Author: Brian Thomsen
Published: May 1995
Around the World in 80 Days is one of the most famous works by seminal science fiction author Jules Verne. Published in 1872, it tells the story of a rich gentleman who engages a new manservant, then gets embroiled in a ruinous wager to circumnavigate the globe in eighty days or less. Their party bounces through a series of rollicking escapades, avoiding death and escaping arrest on numerous occasions while they take sailboats, steamships, trains, elephants, and sleds from continent to continent. And at some point, someone at TSR read Verne’s novel and got inspired by what must have seemed like a great idea at the time: “Let’s do Around the World in 80 Days, but in the Forgotten Realms!”
Christ, I wish they hadn’t.
I’d heard whispered rumours of this book before, sinister intimations that someone had written a Forgotten Realms novel so bad that it would rend your sanity and leave you a gibbering wreck if you should dare to peer into its pages for too long. Naturally, like the protagonist of any Lovecraft story, I assumed this was overblown nonsense and plunged right in. As you might imagine, I have a thick skin for bad books — why else would I willingly take on a project like this? But this one nearly broke me. Learn from my example: do not read it, not even just to make fun of it. Spend the fleeting minutes of your finite life here on Earth doing things that bring joy to your existence rather than deliberately inflicting pointless suffering on yourself.

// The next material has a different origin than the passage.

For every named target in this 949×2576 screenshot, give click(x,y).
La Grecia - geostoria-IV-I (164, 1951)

I’m going to review this one in an unusual format this time: chronologically, letting you watch the descent into madness as it unfolds rather than trying to impose a structure upon it. Come, join me on a terrible journey! This is the story of Volothamp Geddarm, the travelling scholar who’s the in-universe author of the Volo’s Guide series of guidebooks. He and his new manservant, Passepout… wait, what? Seriously? Clearly it’s supposed to be some sort of reference to Jean Passepartout, the loyal valet from 80 Days, but the author has chosen a goofy-sounding name that sounds like it could easily be some sort of French slang word for farting. I’ve just read the back cover blurb and already I’m losing respect for this book.
There’s a table of contents, which is, I think, a first for a Realms novel. Like 80 Days, each chapter has a long title that gives a preview of what happens in it. Unlike 80 Days, these chapter titles aren’t particularly witty or interesting. It’s already trying much too hard to imitate Verne’s work, and we haven’t even gotten to page 1 yet.

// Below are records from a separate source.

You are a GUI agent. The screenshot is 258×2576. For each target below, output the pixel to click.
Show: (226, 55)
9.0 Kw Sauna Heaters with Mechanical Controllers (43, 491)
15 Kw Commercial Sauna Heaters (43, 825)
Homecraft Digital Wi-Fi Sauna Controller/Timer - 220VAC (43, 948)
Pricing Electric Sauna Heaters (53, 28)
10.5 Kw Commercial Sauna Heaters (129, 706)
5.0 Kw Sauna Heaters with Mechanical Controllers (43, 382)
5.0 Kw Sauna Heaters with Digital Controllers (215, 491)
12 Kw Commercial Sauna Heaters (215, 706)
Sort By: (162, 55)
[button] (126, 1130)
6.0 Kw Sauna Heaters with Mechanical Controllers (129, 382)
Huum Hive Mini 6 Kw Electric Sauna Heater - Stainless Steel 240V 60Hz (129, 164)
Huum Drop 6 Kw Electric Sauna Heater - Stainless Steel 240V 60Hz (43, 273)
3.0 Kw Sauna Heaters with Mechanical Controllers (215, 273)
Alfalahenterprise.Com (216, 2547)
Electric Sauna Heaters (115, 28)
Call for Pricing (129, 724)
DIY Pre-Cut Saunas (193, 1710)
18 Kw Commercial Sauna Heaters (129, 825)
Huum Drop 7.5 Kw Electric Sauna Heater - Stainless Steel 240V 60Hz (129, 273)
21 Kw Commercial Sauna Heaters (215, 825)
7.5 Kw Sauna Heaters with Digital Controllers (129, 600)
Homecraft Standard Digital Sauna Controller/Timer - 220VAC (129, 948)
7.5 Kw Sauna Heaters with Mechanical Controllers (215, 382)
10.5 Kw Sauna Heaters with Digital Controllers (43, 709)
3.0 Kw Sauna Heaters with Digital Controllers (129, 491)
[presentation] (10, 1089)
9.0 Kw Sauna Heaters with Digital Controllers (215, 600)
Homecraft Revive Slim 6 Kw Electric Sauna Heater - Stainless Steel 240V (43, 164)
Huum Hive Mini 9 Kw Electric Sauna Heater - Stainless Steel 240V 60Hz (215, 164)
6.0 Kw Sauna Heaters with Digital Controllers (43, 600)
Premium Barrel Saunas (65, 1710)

First scene: Two Purple Dragons, Kirk and Duke, are guarding the gates of Suzail. One of them is disgruntled. Then the narration does this:
Duke looked down at his depressed buddy.
Wow, that’s some odd diction. “Buddy” isn’t a word that works in a Realms novel at all. It gives the impression that the narrator is either a long-haul trucker or comes from Northern Ontario. But hey, that’s a minor nitpick. Surely the diction will improve as it goes on, right? Then one of the protagonists shows up:
The great thing about writing novels for a primarily young adult audience is that you can slip in whatever immersion-breaking in-jokes you want and your readers will be too ignorant to recognize them! Surely nobody will notice if you repeat the names of two incredibly famous real-world comedians over and over again from the book’s very first scene? This sort of self-congratulatory cleverness would be appalling if it just happened once, but this is the start of an excruciating running joke that’s beaten to death across the course of the entire novel. 

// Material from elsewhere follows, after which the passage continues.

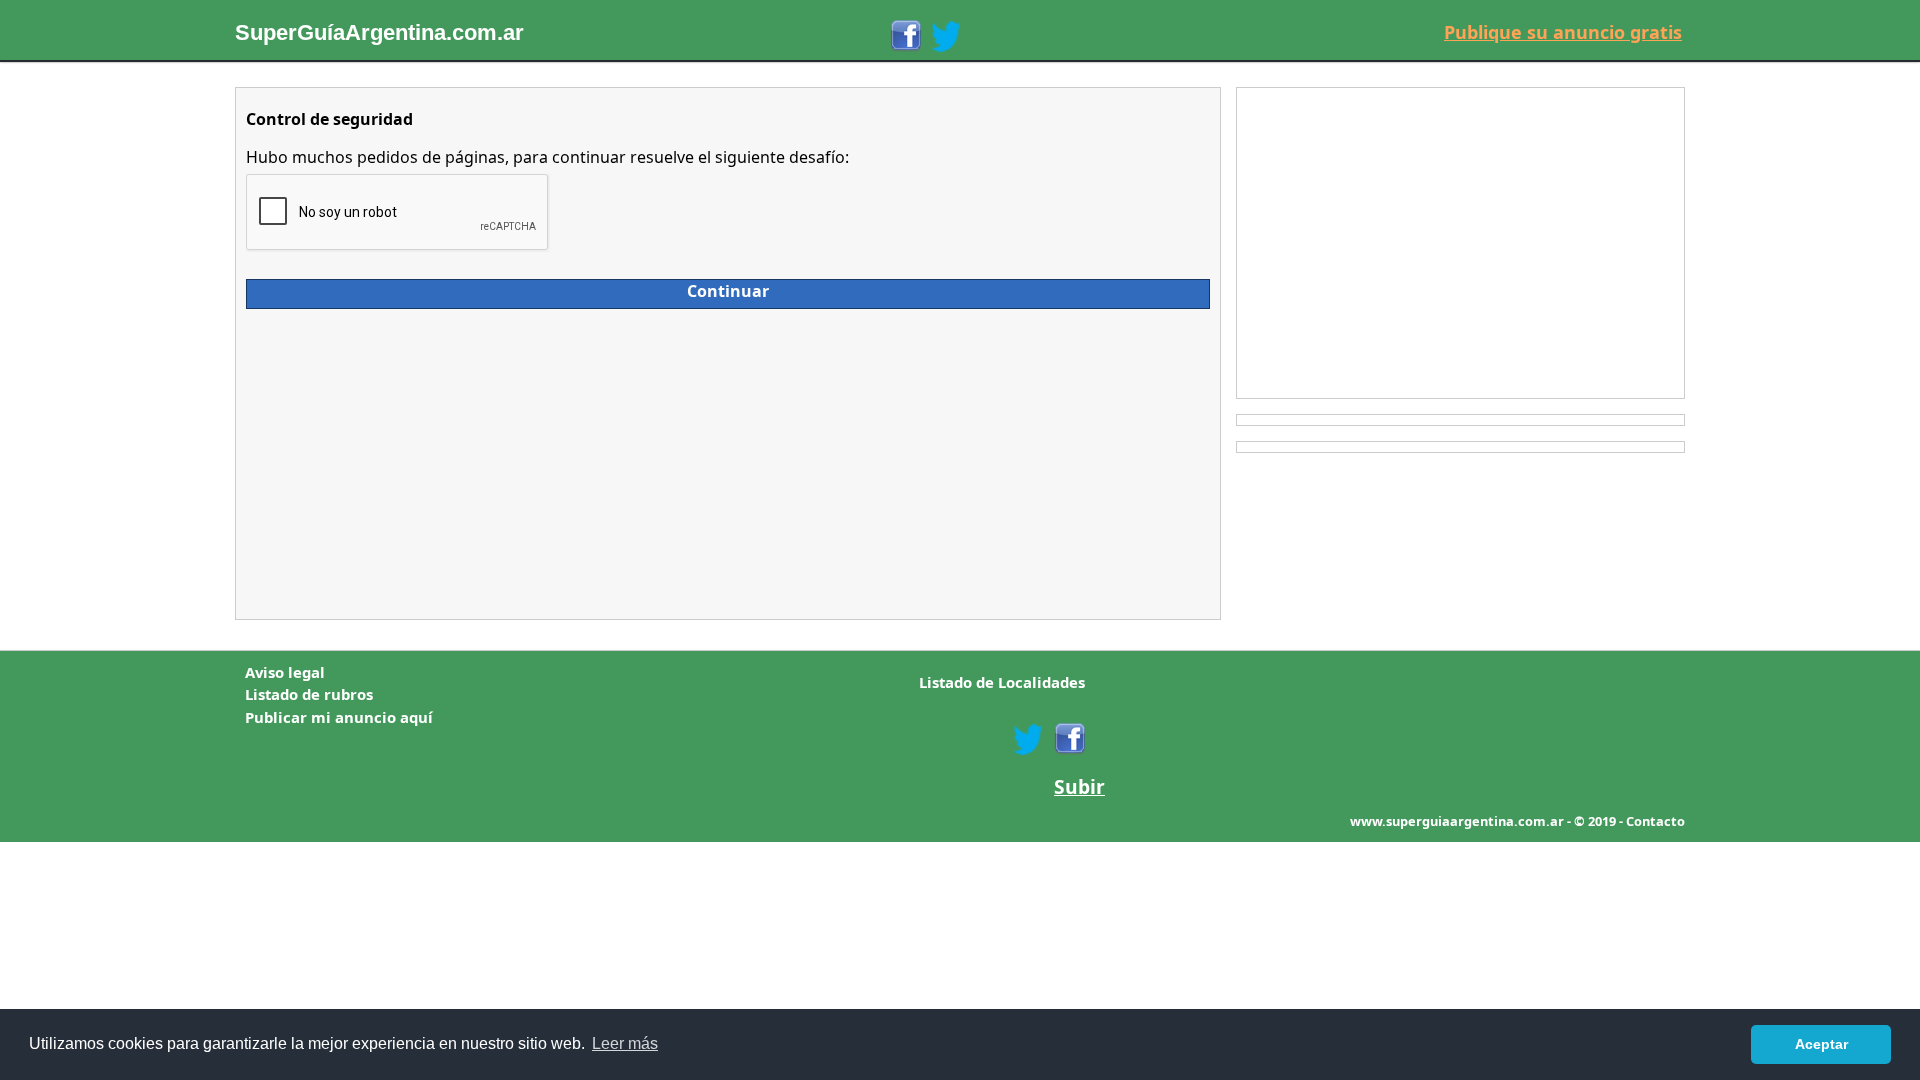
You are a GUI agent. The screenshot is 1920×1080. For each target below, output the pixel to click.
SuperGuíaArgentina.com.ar (379, 32)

He turned his back to the scapegoat of all his geriatric frustrations. “We’ve never heard of any Passepout the entertainer, but you know what?”
“What?” whispered the now-meek traveler named Passepout, who was afraid that he would be spending the night in the dungeon for vagrancy, or some such other charge of which he was guilty.
It’s very deliberately aping Verne’s Victorian writing style: there are lots of fifty-cent words where a two-cent word would do, the narrator is working overtime to tell us everything about the characters, and the point of view flits from character to character like a caffeinated butterfly. But this is an incompetent imitation. We already know he’s a traveller named Passepout. We already know he’s afraid of the guards. Why tell us again? The “some such other” bit is a vague appendage to the sentence that dangles from it like a crippled, useless limb. None of the verbosity here enhances the storytelling in any way; it’s just useless litter that clutters up the page.
“You must be mistaken,” insisted Passepout, not really answering the question, now sure that his night in the dungeon would be preceded by a beating, and dreading every minute of it.
This is the absolute antithesis of “show, don’t tell”: four words of dialogue followed by an entire paragraph explaining what he was thinking when he said it. Every page is riddled with clauses of expository narration that cling parasitically to otherwise healthy sentences, and almost none of them convey any information that the reader cares about. (Oh, you say he’s not looking forward to being beaten to a pulp? What a surprise!) But lest you think it’s just the writing style that’s giving me a creeping sense of dread:
“Funny. Seems I do recall a pair of pickpockets named Idle and Catinflas from somewhere around Baldur’s Gate. You any relation to them, punk?”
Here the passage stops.